*Problems*
(a) Reproduce everything in the Dermot McMorrough Kavanagh biography from "Crown Equerry and" down to "France in 1940.", word for word.
(b) Please continue the biography of Dermot McMorrough Kavanagh, picking up after its last sentence.

*Document text*
= Dermot McMorrough Kavanagh =

Crown Equerry and British military officer (1890–1958)

Colonel Sir Dermot McMorrough Kavanagh, grandson of Arthur McMurrough Kavanagh, (9 January 1890 – 27 May 1958) was an Irish-born Crown Equerry of the Royal Household of the Sovereign of the United Kingdom from 1941 to 1955. He was educated at Eton College, and served in the 11th Hussars from 1909.

McMorrough Kavanagh was Assistant Military Secretary in Eastern Command from 1926 to 1930, and, on promotion to lieutenant-colonel, commanding officer of the 11th Hussars from 1932 to 1936. In 1939 he was promoted to colonel, and served in France in 1940.

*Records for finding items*
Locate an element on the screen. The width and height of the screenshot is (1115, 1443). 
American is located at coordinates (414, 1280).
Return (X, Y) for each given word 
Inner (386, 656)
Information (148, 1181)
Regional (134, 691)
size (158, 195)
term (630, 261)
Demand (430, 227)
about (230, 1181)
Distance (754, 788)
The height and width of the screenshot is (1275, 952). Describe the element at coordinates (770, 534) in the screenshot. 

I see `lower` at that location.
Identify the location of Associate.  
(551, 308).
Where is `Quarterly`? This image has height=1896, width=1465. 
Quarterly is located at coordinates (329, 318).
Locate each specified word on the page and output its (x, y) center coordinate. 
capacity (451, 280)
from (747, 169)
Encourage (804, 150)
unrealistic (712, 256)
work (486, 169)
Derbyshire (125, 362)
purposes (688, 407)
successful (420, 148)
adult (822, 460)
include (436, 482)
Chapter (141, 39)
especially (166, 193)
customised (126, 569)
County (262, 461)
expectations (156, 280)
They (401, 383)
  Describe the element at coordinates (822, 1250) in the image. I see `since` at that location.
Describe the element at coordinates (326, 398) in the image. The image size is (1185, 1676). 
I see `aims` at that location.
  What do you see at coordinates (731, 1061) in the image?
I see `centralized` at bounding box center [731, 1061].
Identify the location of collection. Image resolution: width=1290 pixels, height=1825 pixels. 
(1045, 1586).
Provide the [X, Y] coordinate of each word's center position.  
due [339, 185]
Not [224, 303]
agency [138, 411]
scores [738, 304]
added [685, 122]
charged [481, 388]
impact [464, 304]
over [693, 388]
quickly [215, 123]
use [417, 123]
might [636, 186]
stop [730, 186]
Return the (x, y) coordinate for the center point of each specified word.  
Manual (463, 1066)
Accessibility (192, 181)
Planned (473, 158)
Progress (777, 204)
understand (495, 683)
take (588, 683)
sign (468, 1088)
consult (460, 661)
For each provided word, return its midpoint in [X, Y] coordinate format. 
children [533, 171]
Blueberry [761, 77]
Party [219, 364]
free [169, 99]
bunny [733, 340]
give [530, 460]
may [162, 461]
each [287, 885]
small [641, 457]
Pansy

*Answers in order*
(a)
Crown Equerry and British military officer (1890–1958)

Colonel Sir Dermot McMorrough Kavanagh, grandson of Arthur McMurrough Kavanagh, (9 January 1890 – 27 May 1958) was an Irish-born Crown Equerry of the Royal Household of the Sovereign of the United Kingdom from 1941 to 1955. He was educated at Eton College, and served in the 11th Hussars from 1909.

McMorrough Kavanagh was Assistant Military Secretary in Eastern Command from 1926 to 1930, and, on promotion to lieutenant-colonel, commanding officer of the 11th Hussars from 1932 to 1936. In 1939 he was promoted to colonel, and served in France in 1940.

(b)
He was appointed as Equerry in 1937 and was promoted to Crown Equerry in 1941, succeeding Sir Arthur Erskine. He was Crown Equerry until 1955, when he resigned and took the post of Extra Equerry until his death in London in 1958.

==Honours==
- Appointed to the Royal Victorian Order as Commander (CVO) (1943 New Year Honours)
- Promoted to Knight Commander (KCVO) (1946 Birthday Honours)
- Promoted to Knight Grand Cross (GCVO) (1953 Coronation Honours)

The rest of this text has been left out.